The Automatic BioData Scientist
Mathematical models of disease evolution seek to specify the complex mechanistic relationships between many measurable quantities over space and time. However, as our capability to generate experimental data improves, our ability to conceive of appropriate mathematical descriptions to describe biological phenomena has become a bottleneck.
The goal of machine learning is to “learn” complex dependencies automatically within data sets. Neural networks (NNs) have been at the forefront of recent advances by offering a means of parametrising complex functional mapping between data and its representations.
Novel computational machinery have enabled NN approaches to scale to the analysis of unprecedently large datasets and provide versatility over standard modelling approaches. However, despite their successes in a range of applications, in biomedical research, NNs are often derided for their “black box” discoveries, lack of interpretability and the need for unrealistic quantities of training data. Such criticisms often overlook the fact that default NN structures express no explicit assumptions about the problems on which they are applied and they are often used as generic data mining devices for discovery purposes.
Nonetheless, there is a clear opportunity for the development of novel NN approaches that combine scalability and versatility with the capability of learning the physically realistic constraints that are embedded in hand-crafted mathematical models.

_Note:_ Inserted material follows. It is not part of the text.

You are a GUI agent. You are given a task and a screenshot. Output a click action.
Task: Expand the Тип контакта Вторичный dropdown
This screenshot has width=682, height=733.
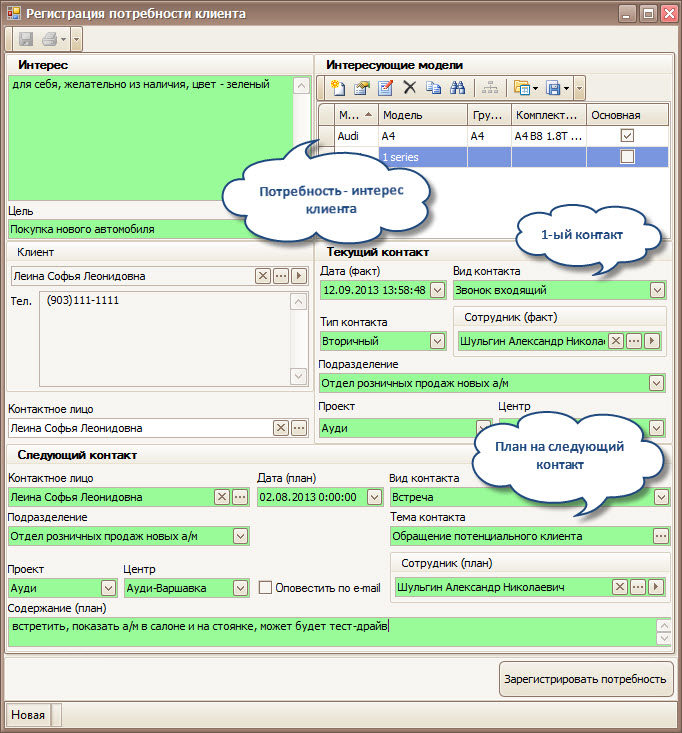pos(437,341)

This project seeks to investigate the methodological foundations for what could form an Automated BioData Scientist (AutoBioDataSci) platform. We would like to develop learning algorithms that can capture biological laws and encapsulate them in such a way that such knowledge can be transfer to new problems. This major project involves inter-linking representation learning theory with transfer and meta-learning as well as having its roots embedded in the biological scientific discovery process.